Progressão e complexidade nas obras

Pensando o currículo a partir desses conceitos, a ideia de progressão é a mais complexa delas, até porque a própria Base Nacional Comum Curricular (BNCC), por exemplo, define gêneros textuais e abordagens por idade -- e não de uma forma mais contínua, em que cada etapa escolar ganhasse mais complexidade. Para Érica, "muita coisa envolve a progressão". Há progressão nas habilidades de leitura, na complexidade de temas e de abordagens, de estética.

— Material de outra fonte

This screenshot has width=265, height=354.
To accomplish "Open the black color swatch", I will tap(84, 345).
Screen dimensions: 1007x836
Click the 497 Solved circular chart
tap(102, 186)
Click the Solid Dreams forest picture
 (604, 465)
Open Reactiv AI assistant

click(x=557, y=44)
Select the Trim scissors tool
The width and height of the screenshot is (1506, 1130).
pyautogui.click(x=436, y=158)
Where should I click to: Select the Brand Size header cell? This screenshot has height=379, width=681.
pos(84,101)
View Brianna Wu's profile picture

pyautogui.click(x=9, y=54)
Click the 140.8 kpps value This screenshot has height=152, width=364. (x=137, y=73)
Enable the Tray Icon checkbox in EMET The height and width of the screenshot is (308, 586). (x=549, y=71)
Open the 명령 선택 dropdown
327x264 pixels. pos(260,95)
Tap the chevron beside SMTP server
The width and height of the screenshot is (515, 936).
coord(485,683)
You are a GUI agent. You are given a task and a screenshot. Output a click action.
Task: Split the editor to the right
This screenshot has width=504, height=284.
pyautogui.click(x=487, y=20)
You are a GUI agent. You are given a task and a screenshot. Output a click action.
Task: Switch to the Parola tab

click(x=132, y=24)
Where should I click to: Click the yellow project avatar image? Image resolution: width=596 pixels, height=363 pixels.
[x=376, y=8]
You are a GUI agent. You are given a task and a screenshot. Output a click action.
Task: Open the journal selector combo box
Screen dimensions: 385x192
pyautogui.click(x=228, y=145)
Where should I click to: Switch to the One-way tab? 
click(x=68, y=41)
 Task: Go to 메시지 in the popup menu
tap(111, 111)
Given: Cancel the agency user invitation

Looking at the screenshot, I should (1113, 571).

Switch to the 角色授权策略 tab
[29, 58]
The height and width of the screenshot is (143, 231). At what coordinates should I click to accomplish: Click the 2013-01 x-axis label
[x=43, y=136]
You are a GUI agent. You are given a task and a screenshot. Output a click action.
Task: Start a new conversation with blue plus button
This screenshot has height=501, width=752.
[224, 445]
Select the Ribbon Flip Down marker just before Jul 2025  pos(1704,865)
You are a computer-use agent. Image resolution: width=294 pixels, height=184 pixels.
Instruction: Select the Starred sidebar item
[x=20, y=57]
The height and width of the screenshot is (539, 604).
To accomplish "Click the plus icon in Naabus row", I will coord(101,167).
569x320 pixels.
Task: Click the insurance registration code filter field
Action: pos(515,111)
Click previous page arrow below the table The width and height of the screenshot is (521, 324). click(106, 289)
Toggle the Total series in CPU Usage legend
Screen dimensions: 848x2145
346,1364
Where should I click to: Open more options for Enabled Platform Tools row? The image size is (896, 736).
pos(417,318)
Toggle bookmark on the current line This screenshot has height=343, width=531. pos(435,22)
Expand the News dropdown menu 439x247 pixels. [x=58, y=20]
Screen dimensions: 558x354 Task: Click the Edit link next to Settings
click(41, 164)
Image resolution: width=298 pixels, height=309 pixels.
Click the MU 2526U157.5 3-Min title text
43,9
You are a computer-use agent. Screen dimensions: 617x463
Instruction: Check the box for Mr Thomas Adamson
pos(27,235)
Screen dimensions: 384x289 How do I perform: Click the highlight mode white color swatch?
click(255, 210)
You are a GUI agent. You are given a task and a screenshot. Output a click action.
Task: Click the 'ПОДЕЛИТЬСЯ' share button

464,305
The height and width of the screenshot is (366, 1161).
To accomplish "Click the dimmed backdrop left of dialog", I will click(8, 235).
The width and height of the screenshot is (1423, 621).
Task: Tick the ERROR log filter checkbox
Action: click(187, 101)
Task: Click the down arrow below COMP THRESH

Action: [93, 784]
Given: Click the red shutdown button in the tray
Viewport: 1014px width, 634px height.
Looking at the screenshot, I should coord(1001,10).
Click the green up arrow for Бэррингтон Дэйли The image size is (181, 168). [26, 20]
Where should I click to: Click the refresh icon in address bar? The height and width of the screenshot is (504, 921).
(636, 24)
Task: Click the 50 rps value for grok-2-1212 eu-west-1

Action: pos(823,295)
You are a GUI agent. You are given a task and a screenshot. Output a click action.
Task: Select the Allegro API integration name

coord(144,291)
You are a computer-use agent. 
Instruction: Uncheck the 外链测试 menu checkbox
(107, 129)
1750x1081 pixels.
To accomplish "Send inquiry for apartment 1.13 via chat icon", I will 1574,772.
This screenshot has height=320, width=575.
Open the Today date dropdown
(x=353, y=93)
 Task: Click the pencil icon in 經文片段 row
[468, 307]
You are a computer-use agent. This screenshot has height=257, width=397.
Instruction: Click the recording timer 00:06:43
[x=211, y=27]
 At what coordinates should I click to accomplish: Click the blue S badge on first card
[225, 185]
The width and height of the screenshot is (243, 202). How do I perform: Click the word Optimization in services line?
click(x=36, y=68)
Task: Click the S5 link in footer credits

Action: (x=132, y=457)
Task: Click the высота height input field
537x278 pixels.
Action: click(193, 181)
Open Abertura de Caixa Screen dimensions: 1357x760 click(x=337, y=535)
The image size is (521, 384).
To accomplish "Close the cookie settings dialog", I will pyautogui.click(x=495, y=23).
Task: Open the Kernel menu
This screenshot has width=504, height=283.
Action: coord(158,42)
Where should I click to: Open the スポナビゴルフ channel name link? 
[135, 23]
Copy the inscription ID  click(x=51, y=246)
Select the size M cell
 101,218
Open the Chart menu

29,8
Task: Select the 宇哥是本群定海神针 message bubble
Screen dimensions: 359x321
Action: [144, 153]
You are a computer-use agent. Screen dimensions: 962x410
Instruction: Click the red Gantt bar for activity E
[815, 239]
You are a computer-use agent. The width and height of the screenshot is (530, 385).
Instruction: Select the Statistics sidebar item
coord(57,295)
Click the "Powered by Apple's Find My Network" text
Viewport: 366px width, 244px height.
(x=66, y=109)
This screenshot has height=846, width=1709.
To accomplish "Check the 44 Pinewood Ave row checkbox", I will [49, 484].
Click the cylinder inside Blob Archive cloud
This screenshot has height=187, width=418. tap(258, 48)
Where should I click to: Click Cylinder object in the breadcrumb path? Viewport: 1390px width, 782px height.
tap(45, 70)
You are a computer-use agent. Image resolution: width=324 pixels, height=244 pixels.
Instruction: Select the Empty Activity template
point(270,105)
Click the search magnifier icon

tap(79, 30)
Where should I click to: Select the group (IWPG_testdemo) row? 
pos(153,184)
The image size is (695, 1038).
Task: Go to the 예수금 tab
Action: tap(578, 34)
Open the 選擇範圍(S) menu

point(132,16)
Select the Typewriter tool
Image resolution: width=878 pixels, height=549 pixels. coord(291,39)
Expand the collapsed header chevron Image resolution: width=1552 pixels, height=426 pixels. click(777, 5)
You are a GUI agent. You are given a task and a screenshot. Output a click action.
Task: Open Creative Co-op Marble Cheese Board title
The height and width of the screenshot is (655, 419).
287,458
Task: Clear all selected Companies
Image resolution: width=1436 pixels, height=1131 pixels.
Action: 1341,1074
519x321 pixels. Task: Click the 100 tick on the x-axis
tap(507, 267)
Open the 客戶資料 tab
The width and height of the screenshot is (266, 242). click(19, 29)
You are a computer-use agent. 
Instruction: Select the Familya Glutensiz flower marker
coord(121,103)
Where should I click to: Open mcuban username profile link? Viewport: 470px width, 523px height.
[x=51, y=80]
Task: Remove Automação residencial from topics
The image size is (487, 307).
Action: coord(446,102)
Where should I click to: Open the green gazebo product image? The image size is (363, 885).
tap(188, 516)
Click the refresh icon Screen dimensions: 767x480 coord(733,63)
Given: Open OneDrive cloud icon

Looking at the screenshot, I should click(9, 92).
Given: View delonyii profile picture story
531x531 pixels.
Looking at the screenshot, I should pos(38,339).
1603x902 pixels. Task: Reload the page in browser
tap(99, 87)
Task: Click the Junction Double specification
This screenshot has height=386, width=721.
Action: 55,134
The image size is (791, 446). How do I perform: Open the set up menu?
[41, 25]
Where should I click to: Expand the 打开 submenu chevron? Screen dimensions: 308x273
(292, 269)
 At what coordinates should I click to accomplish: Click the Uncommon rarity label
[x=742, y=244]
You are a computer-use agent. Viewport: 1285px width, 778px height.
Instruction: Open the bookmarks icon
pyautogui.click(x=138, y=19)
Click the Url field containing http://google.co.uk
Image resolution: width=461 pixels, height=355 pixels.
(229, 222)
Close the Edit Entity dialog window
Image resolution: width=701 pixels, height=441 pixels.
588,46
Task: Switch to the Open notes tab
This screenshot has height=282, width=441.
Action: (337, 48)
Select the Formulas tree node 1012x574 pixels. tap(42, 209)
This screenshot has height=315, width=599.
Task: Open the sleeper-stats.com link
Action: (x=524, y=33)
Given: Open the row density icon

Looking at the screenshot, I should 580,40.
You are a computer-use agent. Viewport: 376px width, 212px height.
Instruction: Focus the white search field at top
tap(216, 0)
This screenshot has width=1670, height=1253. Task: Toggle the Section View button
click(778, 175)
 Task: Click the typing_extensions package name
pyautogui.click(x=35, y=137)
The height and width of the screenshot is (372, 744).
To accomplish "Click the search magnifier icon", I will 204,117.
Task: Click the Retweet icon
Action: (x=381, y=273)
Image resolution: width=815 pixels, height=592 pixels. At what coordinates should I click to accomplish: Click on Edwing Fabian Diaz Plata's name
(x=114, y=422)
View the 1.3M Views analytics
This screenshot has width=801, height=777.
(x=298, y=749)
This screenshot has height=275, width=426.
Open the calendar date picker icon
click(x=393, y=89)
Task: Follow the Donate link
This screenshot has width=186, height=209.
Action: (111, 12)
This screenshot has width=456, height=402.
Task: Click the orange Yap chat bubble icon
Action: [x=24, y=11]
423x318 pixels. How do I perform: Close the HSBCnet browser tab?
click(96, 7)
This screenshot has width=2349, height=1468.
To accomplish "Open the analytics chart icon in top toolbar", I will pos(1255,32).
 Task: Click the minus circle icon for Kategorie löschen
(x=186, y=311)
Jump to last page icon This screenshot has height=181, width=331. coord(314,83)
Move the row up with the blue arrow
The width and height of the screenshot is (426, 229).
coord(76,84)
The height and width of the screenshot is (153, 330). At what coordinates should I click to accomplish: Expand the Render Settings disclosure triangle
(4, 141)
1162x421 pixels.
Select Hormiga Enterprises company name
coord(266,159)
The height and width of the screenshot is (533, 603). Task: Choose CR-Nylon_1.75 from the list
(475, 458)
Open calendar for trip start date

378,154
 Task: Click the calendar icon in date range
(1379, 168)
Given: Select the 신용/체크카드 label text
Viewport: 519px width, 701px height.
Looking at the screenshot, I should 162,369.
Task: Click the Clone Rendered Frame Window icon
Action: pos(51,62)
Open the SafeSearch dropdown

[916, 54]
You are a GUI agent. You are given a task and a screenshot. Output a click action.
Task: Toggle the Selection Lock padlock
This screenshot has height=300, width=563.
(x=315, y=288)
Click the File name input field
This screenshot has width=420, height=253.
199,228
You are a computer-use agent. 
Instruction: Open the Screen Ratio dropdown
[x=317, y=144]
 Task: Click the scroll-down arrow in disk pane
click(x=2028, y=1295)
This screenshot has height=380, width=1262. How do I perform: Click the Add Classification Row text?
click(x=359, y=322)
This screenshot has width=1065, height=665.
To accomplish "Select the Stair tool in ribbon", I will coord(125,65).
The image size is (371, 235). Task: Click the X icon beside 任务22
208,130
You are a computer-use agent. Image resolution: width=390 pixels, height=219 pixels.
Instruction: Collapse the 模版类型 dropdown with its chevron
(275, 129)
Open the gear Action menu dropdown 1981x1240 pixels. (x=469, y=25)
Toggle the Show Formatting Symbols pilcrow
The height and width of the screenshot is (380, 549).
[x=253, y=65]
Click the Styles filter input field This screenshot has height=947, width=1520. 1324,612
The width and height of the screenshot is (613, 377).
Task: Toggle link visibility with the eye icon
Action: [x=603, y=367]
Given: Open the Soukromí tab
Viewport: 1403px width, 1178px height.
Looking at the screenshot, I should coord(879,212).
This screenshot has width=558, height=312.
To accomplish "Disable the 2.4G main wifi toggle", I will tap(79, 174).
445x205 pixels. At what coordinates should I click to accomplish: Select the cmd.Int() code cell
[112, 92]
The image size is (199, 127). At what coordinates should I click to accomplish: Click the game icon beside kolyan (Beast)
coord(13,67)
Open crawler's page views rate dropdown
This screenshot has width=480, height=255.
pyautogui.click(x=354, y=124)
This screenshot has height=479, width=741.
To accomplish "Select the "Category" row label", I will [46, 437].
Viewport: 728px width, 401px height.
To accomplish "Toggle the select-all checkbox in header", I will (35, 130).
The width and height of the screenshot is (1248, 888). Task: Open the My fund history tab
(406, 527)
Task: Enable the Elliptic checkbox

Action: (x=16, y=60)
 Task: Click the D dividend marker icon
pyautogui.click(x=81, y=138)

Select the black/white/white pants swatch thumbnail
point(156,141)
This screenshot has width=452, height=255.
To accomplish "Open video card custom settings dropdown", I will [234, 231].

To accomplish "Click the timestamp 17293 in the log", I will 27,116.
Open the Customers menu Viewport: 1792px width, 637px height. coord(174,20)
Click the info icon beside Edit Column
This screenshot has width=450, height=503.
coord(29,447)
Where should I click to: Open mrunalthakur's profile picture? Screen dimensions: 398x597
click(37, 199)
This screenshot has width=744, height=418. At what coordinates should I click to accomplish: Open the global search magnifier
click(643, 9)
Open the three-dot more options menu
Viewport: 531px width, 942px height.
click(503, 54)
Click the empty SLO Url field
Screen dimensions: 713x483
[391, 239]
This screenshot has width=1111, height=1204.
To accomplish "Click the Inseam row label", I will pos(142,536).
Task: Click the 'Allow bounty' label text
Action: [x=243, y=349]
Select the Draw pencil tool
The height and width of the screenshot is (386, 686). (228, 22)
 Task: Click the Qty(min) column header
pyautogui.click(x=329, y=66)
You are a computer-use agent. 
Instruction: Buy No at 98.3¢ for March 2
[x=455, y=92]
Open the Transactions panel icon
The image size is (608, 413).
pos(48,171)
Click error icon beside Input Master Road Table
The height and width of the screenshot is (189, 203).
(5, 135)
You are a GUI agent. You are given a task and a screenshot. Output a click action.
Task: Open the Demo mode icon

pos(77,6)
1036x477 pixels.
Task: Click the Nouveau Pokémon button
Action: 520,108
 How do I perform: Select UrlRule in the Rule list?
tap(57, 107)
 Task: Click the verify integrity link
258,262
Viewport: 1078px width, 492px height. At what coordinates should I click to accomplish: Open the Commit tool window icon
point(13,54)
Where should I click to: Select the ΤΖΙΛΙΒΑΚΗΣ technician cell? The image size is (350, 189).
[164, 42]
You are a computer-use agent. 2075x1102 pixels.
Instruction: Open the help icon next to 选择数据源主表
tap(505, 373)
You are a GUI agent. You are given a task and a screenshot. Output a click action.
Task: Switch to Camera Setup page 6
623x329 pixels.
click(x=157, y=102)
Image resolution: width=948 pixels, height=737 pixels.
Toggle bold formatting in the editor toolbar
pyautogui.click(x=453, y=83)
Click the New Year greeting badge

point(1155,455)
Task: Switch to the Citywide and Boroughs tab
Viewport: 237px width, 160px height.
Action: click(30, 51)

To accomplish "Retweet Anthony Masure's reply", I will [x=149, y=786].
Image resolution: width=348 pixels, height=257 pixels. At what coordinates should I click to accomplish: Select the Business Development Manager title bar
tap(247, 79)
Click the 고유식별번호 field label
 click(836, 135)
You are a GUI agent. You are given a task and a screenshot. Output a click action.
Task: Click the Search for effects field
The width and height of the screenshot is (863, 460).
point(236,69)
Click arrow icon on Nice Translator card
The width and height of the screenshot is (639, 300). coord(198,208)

As leituras de um mesmo gênero variam de acordo com a idade e a fluência leitora. Imagem: Socorro em: uma vida nada fácil, de Silvana Rando

Os livros literários têm várias estéticas, a do personagem, do conteúdo, da narração... Esses são pontos a se considerar na hora de pensar numa progressão, em uma ideia de currículo que suponha trabalhar as habilidades listadas acima com mais e mais complexidade -- como na Matemática. Por exemplo, um livro sobre a relação entre irmãos para crianças muito pequenas vai abordar o tema de forma mais lúdica, em camadas que possam ser lidas em diversas faixas etárias, com nuances que podem estar mais ou menos explicitadas. Já um livro voltado para pré-adolescentes provavelmente vai trazer o tema de outra forma, com mais carga dramática, com um texto mais denso e trabalhado de forma a acessar memórias, pensamentos e sensações de um leitor que já viveu outras experiências e já lida com as emoções de uma maneira outra em relação a uma criança de quatro anos.